1.  The sentence is broken into tokens (V, are, friends).
2.  Embeddings and Positional Encoding are calculated.
3.  The vectors pass through the six stacked Encoder blocks, performing Multi-Head Attention, Feed-Forward Networks, and Add & Norm operations.
4.  **Output:** The Encoder generates a set of **Context Vectors** (one for each input token) that represent the English sentence's meaning. These vectors, which are fixed throughout the entire inference process, are sent to the Decoder.

### B. Decoder Execution (Step-by-Step Prediction)
The Decoder processes the output sequentially, with each step generating one word.

#### 1. Time Step 1: Predicting the First Word
The processing starts by sending a single, special token into the Decoder:

*   **Input:** The **Start of Sentence (SOS)** token is sent into the Decoder.
*   **Vectorization:** The SOS token is vectorized by the embedding layer (e.g., 512-dimensional vector), and Positional Encoding is added.
*   **Decoder Block Flow:** The resulting vector ($x_1$) passes through the first Decoder block, which contains Masked Self-Attention, Cross-Attention, and the Feed-Forward Network, followed by Add & Norm layers.
    *   **MMHA:** Self-Attention is performed, though with only one token, it calculates the token's similarity to itself.
    *   **Cross-Attention (CA):** The Decoder's $x_1$ vector (Query) interacts with the **Encoder's output** (Key and Value vectors from "V," "are," and "friends").
*   **Stacking:** The output of the first Decoder block passes through five more identical blocks (six in total), although the parameter values in each block are different.
*   **Final Output:** The final 512-dimensional vector is passed to the **Linear Layer**, which uses weights corresponding to the Hindi vocabulary count ($V$), followed by a **Softmax Layer**. The model picks the word with the highest probability (e.g., "हम"). This word is the first output token.

#### 2. Time Step 2: Predicting Subsequent Words
The Decoder is autoregressive, meaning its subsequent input includes the word predicted in the previous step.

*   **Input:** The input for the second time step is now **two tokens**: the **SOS** token and the previously predicted word ("हम").
*   **Vectorization:** Both tokens are embedded and receive Positional Encoding vectors (for Position 0 and Position 1), yielding two input vectors ($x_1, x_2$).
*   **Decoder Block Flow (Parallel Processing):** The two vectors are processed simultaneously through the six stacked Decoder blocks.
*   **Masked Self-Attention (MMHA) is Essential:** Although both tokens are known, **masking is still performed** during inference.
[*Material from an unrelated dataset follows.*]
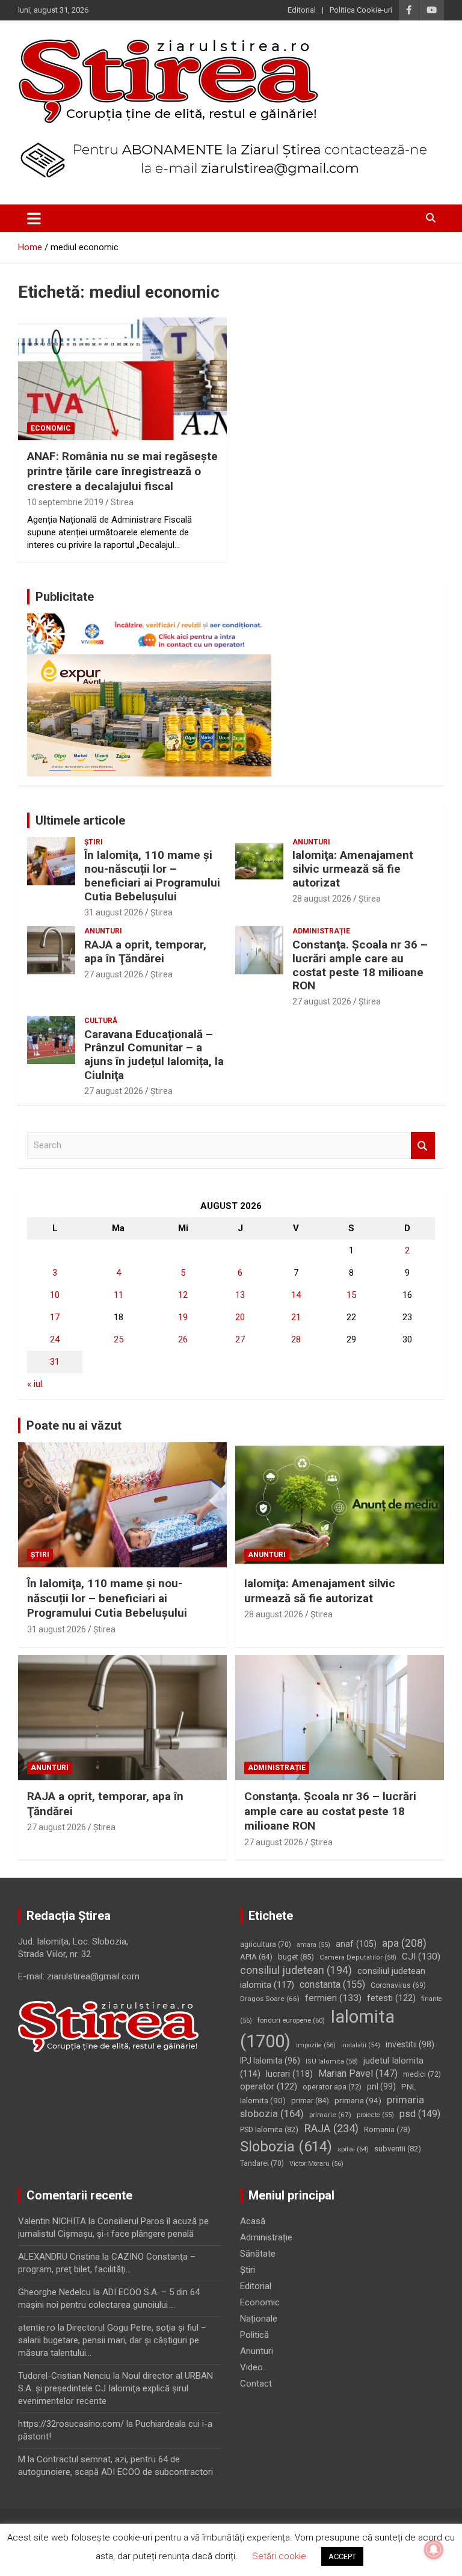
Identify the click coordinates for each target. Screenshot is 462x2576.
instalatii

This prevents the subsequent token ("हम") from contributing to the context of the preceding token (SOS), ensuring consistency with the training process. Masking is critical because the exact same work done on the training data must be done on the query data to maintain prediction quality and prevent a "data shift".
*   **Cross-Attention:** The two new normalized vectors (Queries) interact with the fixed Encoder output (Keys and Values), generating two new contextualized vectors.
*   **Final Output Selection (The Crucial Step):** After passing through the six blocks, two final vectors ($y_{f1\text{norm}}, y_{f2\text{norm}}$) are obtained.
    *   The first vector ($y_{f1\text{norm}}$) corresponds to the SOS token, and its output has already been determined (it resulted in "हम").
    *   **Only the vector corresponding to the newest word** ($y_{f2\text{norm}}$, which corresponds to "हम") is sent to the final Linear + Softmax layer to generate the next prediction.
    *   The model picks the word with the highest probability (e.g., "दोस्त").
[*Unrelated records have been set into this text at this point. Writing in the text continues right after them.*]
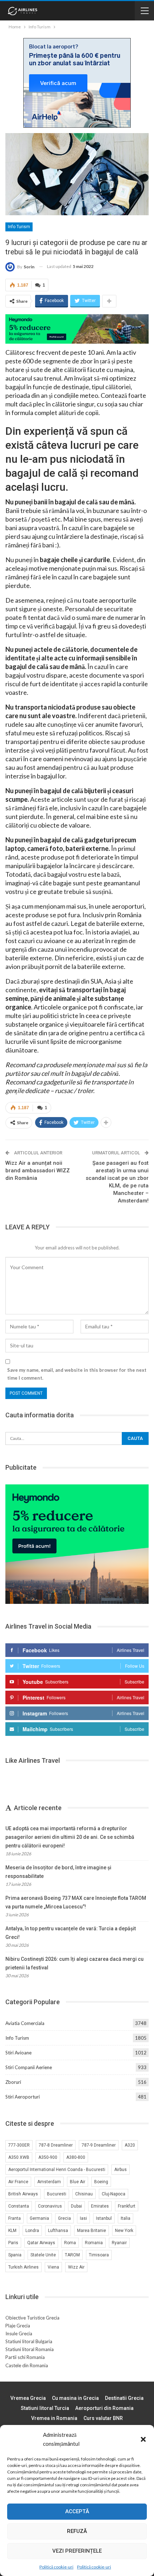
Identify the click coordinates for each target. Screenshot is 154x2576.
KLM (12, 2230)
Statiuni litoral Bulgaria (28, 2341)
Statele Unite (43, 2254)
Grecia (64, 2218)
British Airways (23, 2193)
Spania (14, 2254)
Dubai (76, 2206)
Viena (53, 2267)
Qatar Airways (41, 2242)
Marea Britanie (91, 2230)
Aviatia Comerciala (24, 2023)
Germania (39, 2218)
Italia (125, 2218)
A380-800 (75, 2157)
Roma (70, 2242)
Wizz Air (76, 2267)
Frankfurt (126, 2206)
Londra (32, 2230)
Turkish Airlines (23, 2267)
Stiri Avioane (18, 2052)
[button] (143, 2439)
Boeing (101, 2181)
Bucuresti (56, 2193)
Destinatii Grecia (124, 2398)
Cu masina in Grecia (75, 2398)
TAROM (72, 2254)
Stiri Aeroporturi (22, 2097)
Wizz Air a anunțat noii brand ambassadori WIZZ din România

#### 3. General Steps and Stopping Condition
The process iterates:

*   **Input Growth:** For every subsequent time step, the number of input tokens increases by one (e.g., Time Step 3 input: SOS, "हम," "दोस्त").
*   **Vector Selection:** At the end of the six Decoder blocks, the output vector corresponding to all previous tokens are ignored, and **only the final vector** (corresponding to the most recently predicted word) is sent to the output layer.
*   **Stopping:** The inference process stops when the Decoder predicts the **End of Sentence (EOS)** token, finalizing the translation (e.g., "हम दोस्त हैं").